Que retenez-vous de cette session ?

Ce qui a été marquant, c’était de se retrouver entre évêques pour approfondir un sujet doctrinal. J’ai découvert là un aspect de la vie de la Conférence des évêques que je ne soupçonnais pas. De plus, nous étions un effectif bien plus limité qu’à l’Assemblée plénière de Lourdes, ce qui a permis une facilité d’échanges très fraternels. Nous avons été très bien reçus à Chartres, à la Maison Saint-Yves et à la cathédrale. C’est un beau moment de voir un peu de la réalité de la vie diocésaine. Se laisser enseigner était très heureux, les intervenants de qualité, avec parmi eux un prêtre membre de la Commission théologique internationale.

Comment avez-vous abordé le thème de la résurrection de la chair ?

Le sujet est déterminant, pastoralement, pour nous. Nous avons reçu un éclairage biblique (Ancien et Nouveau Testament), patristique (avec le Père de l’Eglise Tertullien), philosophique et théologique. Cela a permis des angles d’approche complémentaires. Chaque intervenant avait un temps imparti qui pouvait sembler court et donc les interventions étaient assez denses. Nous formions des cercles d’échanges pour partager entre nous.
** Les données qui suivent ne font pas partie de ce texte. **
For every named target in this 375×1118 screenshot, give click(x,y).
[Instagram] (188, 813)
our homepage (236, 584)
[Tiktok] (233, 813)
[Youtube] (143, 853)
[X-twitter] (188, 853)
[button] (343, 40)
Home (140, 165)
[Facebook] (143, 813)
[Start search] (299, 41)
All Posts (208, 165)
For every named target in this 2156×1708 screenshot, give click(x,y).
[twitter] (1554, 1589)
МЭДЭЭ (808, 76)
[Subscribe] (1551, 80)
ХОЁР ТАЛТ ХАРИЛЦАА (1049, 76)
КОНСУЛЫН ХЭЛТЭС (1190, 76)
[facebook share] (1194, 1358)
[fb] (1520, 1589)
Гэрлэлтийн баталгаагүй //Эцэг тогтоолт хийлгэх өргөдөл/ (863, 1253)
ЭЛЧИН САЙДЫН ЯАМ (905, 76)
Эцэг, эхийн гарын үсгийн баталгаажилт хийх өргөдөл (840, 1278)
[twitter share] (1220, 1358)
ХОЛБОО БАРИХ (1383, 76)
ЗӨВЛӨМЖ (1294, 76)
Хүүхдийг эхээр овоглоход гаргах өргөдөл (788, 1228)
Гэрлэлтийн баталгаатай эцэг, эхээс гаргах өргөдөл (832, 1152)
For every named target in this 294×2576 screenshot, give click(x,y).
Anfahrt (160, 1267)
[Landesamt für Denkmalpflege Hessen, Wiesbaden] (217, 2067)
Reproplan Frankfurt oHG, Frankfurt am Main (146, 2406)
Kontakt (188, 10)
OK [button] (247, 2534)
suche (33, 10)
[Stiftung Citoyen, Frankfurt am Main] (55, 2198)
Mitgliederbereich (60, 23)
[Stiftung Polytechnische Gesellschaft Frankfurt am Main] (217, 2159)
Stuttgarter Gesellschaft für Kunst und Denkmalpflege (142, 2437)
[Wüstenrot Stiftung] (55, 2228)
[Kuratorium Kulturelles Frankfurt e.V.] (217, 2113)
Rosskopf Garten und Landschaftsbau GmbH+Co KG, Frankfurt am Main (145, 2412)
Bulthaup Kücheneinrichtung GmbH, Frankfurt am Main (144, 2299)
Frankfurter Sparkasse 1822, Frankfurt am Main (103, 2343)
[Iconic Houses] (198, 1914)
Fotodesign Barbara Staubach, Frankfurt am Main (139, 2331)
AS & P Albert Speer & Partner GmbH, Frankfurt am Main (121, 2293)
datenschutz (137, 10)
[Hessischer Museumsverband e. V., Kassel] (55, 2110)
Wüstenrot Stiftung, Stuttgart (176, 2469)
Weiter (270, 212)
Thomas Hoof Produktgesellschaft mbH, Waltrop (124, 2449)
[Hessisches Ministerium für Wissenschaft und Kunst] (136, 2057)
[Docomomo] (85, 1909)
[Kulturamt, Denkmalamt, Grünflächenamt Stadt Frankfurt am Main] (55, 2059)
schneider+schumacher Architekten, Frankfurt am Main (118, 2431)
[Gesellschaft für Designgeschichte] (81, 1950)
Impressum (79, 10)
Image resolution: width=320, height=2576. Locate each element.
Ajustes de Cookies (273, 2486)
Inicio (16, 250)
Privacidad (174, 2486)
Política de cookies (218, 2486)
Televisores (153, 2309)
Cette réflexion prolongeait la session précédente sur « Comment dire le salut aujourd’hui ? » Une suite est-elle prévue ?

Il n’y a pas eu d’ouverture pour la suite car, si j’ai bien compris, ce sujet est débattu par la Commission doctrinale. Nous sommes revenus sur le caractère central de la résurrection de la chair, pour la figure du Christ mais aussi pour notre existence chrétienne – notre rapport au corps, au temps et à l’espace. Sachant que, pastoralement, c’est l’un des points les plus exigeants dans l’affirmation de la foi de la part des chrétiens. Pour moi, cette session a permis un approfondissement. Et après 5 mois d’épiscopat « la tête dans le guidon », ça faisait du bien de s’arrêter avec d’autres évêques. On découvre tout la première année, notamment l’importance de nourrir notre réflexion théologique.